Thursday, November 2, 2006
C.A.: Consent to Trial Delay Implied Where Attorney Had Other Case
By TINA BAY, Staff Writer
A defendant impliedly consented to the delay of her trial where her attorney was simultaneously handling another matter sent out for trial, this district’s Court of Appeal ruled yesterday.
In a 2-1 decision, Div. Seven denied a petition for writ of mandate brought by misdemeanor defendant Vardui Rose Barsamyan after a writ was denied by the Los Angeles Superior Court Appellate Division.
Barsamyan, who was arraigned last June on a single count of grand theft, sought review after Superior Court Judge Donna Groman denied a motion to dismiss based on an alleged statutory speedy trial violation.
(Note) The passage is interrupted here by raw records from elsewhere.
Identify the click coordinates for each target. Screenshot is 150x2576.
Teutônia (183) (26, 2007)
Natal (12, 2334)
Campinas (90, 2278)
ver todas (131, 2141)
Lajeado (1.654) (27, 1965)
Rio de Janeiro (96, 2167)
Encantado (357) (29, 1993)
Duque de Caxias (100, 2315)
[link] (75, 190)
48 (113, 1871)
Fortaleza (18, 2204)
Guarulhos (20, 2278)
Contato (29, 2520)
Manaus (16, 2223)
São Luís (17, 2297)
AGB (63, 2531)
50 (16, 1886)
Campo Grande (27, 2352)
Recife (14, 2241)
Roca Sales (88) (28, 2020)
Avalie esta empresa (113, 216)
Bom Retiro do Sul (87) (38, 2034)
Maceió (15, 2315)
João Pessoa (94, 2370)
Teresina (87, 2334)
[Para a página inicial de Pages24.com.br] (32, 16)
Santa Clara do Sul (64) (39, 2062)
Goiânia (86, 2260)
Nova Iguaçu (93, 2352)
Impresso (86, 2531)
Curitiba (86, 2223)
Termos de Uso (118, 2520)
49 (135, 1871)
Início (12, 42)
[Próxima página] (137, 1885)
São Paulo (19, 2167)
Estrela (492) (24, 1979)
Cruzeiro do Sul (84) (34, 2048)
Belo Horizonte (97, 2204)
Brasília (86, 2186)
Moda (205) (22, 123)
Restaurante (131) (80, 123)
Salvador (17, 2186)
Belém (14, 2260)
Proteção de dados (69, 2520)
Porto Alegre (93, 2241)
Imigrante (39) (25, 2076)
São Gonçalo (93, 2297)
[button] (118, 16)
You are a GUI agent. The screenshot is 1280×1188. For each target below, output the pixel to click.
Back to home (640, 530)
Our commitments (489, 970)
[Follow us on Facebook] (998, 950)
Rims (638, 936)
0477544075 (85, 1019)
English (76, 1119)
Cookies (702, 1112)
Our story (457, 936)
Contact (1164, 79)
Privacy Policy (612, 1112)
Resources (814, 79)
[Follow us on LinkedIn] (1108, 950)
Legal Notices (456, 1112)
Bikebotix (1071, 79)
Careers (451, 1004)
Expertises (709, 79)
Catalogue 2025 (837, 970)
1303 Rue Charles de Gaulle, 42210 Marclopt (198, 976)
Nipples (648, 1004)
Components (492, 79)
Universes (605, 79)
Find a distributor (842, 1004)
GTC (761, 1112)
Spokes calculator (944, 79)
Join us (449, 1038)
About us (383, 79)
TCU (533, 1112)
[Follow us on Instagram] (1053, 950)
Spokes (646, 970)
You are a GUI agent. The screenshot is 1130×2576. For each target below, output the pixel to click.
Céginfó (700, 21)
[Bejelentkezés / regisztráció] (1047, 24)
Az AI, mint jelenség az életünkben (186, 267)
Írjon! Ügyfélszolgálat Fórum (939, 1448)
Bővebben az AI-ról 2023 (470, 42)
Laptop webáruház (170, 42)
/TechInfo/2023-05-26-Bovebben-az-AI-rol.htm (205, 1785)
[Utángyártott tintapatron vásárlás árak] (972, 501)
Penal Code Sec. 1382 provides that a non-custodial misdemeanor defendant who is not brought to trial within 45 days of arraignment is entitled to have the criminal action dismissed. Under Sec. 1382(a)(3)(B), however, if a defendant expressly or impliedly consents without a general time waiver to a trial date beyond the 45 days, the defendant must be brought to trial on the new trial date or within 10 days thereafter.
Barsamyan had consented to being tried beyond the 45th day after her arraignment. Once her counsel announced ready for trial on Sept. 7 of last year, the statutory 10-day “grace period” was triggered, requiring the court to bring her to trial by Sept. 19, since Sept. 17 was a Saturday.
Groman continued the case to Sept. 15—the eighth day of the grace period—when Deputy Public Defender Karen Nash appeared with Barsamyan announcing her client remained ready for trial.
Nash told Groman that she was also announcing ready for trial in another matter involving defendant Gena Veta George, which was in the midst of negotiations and would likely be resolved that day. Citing the possibility of settlement in the George case, Nash asked if Barsamyan’s matter could be delayed to Friday or Monday, within the statutory grace period.
The judge denied Nash’s request to trail, saying that the “defense cannot be ready on two different trials at once” unless another deputy took over Barsamyan’s case that day, which did not happen. Classifying Barsamyan’s case as no longer ready, Groman ordered Barsamyan to return the next day as the first day of a new 10-day grace period, over numerous express objections by Nash.
Less than an hour later, the George case was settled through a plea agreement.
The next day, Barsamyan’s case was continued to Sept. 22 for trial, but on Sept. 21, Barsamyan’s counsel moved to dismiss the action pursuant to Sec. 1382.
Groman denied the motion, and the Appellate Division summarily denied writ relief.
Writing for the Court of Appeal, Justice Fred Woods said Barsamyan was not entitled to dismissal because she impliedly consented to the delay of her trial.
“The record is clear that the George matter was still pending and in fact did not settle until after the Barsamyan matter was called for trial on September 15, 2005,” he wrote. “As a result, we find consent to the delay was implied because Ms. Nash had ‘legitimate commitments’ in the George case even though ultimately the George matter ended in a plea disposition.”
An attorney need not “actually be engaged in trial” in a conflicting case for the implied consent rule to apply, Woods added, because then trial courts would impractically have to wait days to determine whether a case actually proceeds to trial.
Presiding Justice Dennis M. Perluss concurred in the opinion.
Dissenting, Justice Earl Johnson Jr. said that when Barsamyan consented to being tried beyond the 45-day limit, she was agreeing only to a 10-day grace period starting with the delayed trial date, and not to any date beyond the end of that 10-day period.
Under Supreme Court precedent, he said, a delay requested due to the public defender’s heavy caseload reflects routine court congestion and does not justify imposing an additional 10-day grace period.
The jurist noted:
“In this case, not only did the public defender have two clients whose cases had to be settled or tried in a short period of time but the trial court compelled her to involuntarily choose one over the other by refusing to wait even a few hours to see if the other defendant’s case settled—as it did.”
The case is Barsamyan v. Appellate Division (People), 06 S.O.S. 5787.